- _Work instruction_
Repeat each record below exactly as given.

- _Records for this exercise_
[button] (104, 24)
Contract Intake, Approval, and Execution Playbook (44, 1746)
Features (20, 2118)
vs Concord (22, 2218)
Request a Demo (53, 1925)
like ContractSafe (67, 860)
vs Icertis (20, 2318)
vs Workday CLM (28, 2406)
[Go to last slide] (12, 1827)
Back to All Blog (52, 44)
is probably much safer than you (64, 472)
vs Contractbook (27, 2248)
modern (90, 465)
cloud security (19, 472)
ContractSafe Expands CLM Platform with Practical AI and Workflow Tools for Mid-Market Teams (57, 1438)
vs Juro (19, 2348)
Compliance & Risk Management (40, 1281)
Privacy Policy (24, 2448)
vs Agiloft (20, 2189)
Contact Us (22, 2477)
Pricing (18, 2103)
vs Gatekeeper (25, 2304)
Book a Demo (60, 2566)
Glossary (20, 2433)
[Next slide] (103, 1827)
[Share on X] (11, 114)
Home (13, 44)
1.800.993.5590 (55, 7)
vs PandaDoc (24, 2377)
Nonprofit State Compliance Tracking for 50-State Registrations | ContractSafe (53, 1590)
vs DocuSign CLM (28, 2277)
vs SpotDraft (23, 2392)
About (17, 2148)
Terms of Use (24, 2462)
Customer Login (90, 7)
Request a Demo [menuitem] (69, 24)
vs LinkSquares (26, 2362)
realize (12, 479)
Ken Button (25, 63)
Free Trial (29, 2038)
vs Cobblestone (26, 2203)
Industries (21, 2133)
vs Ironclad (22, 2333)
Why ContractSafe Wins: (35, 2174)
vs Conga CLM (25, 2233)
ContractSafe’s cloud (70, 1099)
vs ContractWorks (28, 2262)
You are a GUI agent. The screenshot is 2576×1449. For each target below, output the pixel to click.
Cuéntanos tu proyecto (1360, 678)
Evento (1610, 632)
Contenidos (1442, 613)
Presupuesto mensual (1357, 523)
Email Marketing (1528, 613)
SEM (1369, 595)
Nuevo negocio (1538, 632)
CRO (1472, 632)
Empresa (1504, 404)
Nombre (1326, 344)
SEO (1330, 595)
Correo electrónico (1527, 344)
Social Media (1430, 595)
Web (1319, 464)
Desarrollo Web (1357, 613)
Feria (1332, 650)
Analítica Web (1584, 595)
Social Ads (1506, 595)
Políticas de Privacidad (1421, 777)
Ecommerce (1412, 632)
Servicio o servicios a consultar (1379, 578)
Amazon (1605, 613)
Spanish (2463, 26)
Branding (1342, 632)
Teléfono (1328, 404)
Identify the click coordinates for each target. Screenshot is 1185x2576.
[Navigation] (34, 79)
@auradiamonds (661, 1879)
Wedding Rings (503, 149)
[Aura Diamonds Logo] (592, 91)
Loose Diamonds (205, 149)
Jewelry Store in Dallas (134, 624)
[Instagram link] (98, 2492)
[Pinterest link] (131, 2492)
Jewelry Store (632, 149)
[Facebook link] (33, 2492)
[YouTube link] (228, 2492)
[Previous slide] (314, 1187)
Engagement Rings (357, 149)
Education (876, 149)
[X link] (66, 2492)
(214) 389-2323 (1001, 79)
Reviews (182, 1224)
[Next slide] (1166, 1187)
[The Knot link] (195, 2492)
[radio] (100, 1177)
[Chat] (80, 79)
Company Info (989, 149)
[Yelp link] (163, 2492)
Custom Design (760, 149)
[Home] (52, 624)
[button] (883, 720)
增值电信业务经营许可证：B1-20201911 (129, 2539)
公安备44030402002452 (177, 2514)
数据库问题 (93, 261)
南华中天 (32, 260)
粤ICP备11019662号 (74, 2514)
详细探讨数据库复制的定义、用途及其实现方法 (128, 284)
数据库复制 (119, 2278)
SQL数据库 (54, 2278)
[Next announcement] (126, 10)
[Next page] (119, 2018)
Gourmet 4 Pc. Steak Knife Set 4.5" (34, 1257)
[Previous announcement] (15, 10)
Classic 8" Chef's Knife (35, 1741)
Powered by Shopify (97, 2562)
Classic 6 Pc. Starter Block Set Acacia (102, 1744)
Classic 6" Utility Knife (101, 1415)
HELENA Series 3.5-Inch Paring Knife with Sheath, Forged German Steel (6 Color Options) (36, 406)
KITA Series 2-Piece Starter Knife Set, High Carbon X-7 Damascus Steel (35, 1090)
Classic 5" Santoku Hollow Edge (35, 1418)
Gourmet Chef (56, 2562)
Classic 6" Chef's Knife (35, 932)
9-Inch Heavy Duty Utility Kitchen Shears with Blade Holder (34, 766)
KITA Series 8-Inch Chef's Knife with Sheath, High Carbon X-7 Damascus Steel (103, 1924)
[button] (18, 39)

- _Answer box_
[button] (104, 24)
Contract Intake, Approval, and Execution Playbook (44, 1746)
Features (20, 2118)
vs Concord (22, 2218)
Request a Demo (53, 1925)
like ContractSafe (67, 860)
vs Icertis (20, 2318)
vs Workday CLM (28, 2406)
[Go to last slide] (12, 1827)
Back to All Blog (52, 44)
is probably much safer than you (64, 472)
vs Contractbook (27, 2248)
modern (90, 465)
cloud security (19, 472)
ContractSafe Expands CLM Platform with Practical AI and Workflow Tools for Mid-Market Teams (57, 1438)
vs Juro (19, 2348)
Compliance & Risk Management (40, 1281)
Privacy Policy (24, 2448)
vs Agiloft (20, 2189)
Contact Us (22, 2477)
Pricing (18, 2103)
vs Gatekeeper (25, 2304)
Book a Demo (60, 2566)
Glossary (20, 2433)
[Next slide] (103, 1827)
[Share on X] (11, 114)
Home (13, 44)
1.800.993.5590 (55, 7)
vs PandaDoc (24, 2377)
Nonprofit State Compliance Tracking for 50-State Registrations | ContractSafe (53, 1590)
vs DocuSign CLM (28, 2277)
vs SpotDraft (23, 2392)
About (17, 2148)
Terms of Use (24, 2462)
Customer Login (90, 7)
Request a Demo [menuitem] (69, 24)
vs LinkSquares (26, 2362)
realize (12, 479)
Ken Button (25, 63)
Free Trial (29, 2038)
vs Cobblestone (26, 2203)
Industries (21, 2133)
vs Ironclad (22, 2333)
Why ContractSafe Wins: (35, 2174)
vs Conga CLM (25, 2233)
ContractSafe’s cloud (70, 1099)
vs ContractWorks (28, 2262)
You are a GUI agent. The screenshot is 2576×1449. For each target below, output the pixel to click.
Cuéntanos tu proyecto (1360, 678)
Evento (1610, 632)
Contenidos (1442, 613)
Presupuesto mensual (1357, 523)
Email Marketing (1528, 613)
SEM (1369, 595)
Nuevo negocio (1538, 632)
CRO (1472, 632)
Empresa (1504, 404)
Nombre (1326, 344)
SEO (1330, 595)
Correo electrónico (1527, 344)
Social Media (1430, 595)
Web (1319, 464)
Desarrollo Web (1357, 613)
Feria (1332, 650)
Analítica Web (1584, 595)
Social Ads (1506, 595)
Políticas de Privacidad (1421, 777)
Ecommerce (1412, 632)
Servicio o servicios a consultar (1379, 578)
Amazon (1605, 613)
Spanish (2463, 26)
Branding (1342, 632)
Teléfono (1328, 404)
Identify the click coordinates for each target. Screenshot is 1185x2576.
[Navigation] (34, 79)
@auradiamonds (661, 1879)
Wedding Rings (503, 149)
[Aura Diamonds Logo] (592, 91)
Loose Diamonds (205, 149)
Jewelry Store in Dallas (134, 624)
[Instagram link] (98, 2492)
[Pinterest link] (131, 2492)
Jewelry Store (632, 149)
[Facebook link] (33, 2492)
[YouTube link] (228, 2492)
[Previous slide] (314, 1187)
Engagement Rings (357, 149)
Education (876, 149)
[X link] (66, 2492)
(214) 389-2323 (1001, 79)
Reviews (182, 1224)
[Next slide] (1166, 1187)
[The Knot link] (195, 2492)
[radio] (100, 1177)
[Chat] (80, 79)
Company Info (989, 149)
[Yelp link] (163, 2492)
Custom Design (760, 149)
[Home] (52, 624)
[button] (883, 720)
增值电信业务经营许可证：B1-20201911 (129, 2539)
公安备44030402002452 (177, 2514)
数据库问题 (93, 261)
南华中天 (32, 260)
粤ICP备11019662号 (74, 2514)
详细探讨数据库复制的定义、用途及其实现方法 (128, 284)
数据库复制 (119, 2278)
SQL数据库 (54, 2278)
[Next announcement] (126, 10)
[Next page] (119, 2018)
Gourmet 4 Pc. Steak Knife Set 4.5" (34, 1257)
[Previous announcement] (15, 10)
Classic 8" Chef's Knife (35, 1741)
Powered by Shopify (97, 2562)
Classic 6 Pc. Starter Block Set Acacia (102, 1744)
Classic 6" Utility Knife (101, 1415)
HELENA Series 3.5-Inch Paring Knife with Sheath, Forged German Steel (6 Color Options) (36, 406)
KITA Series 2-Piece Starter Knife Set, High Carbon X-7 Damascus Steel (35, 1090)
Classic 5" Santoku Hollow Edge (35, 1418)
Gourmet Chef (56, 2562)
Classic 6" Chef's Knife (35, 932)
9-Inch Heavy Duty Utility Kitchen Shears with Blade Holder (34, 766)
KITA Series 8-Inch Chef's Knife with Sheath, High Carbon X-7 Damascus Steel (103, 1924)
[button] (18, 39)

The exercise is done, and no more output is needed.